* _What to work on_: Once you find the line that contains "Collapse the sidebar with the double chevron", transcribe it and each line after it through the end of the listing, exactly as written.
+++
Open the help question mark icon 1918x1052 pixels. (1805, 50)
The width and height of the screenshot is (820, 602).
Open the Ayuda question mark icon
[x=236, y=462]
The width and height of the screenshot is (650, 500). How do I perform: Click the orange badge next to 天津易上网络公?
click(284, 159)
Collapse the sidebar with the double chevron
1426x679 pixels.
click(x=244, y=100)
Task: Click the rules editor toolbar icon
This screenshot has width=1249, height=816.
+++
* _Answer box_:
Collapse the sidebar with the double chevron
1426x679 pixels.
click(x=244, y=100)
Task: Click the rules editor toolbar icon
This screenshot has width=1249, height=816.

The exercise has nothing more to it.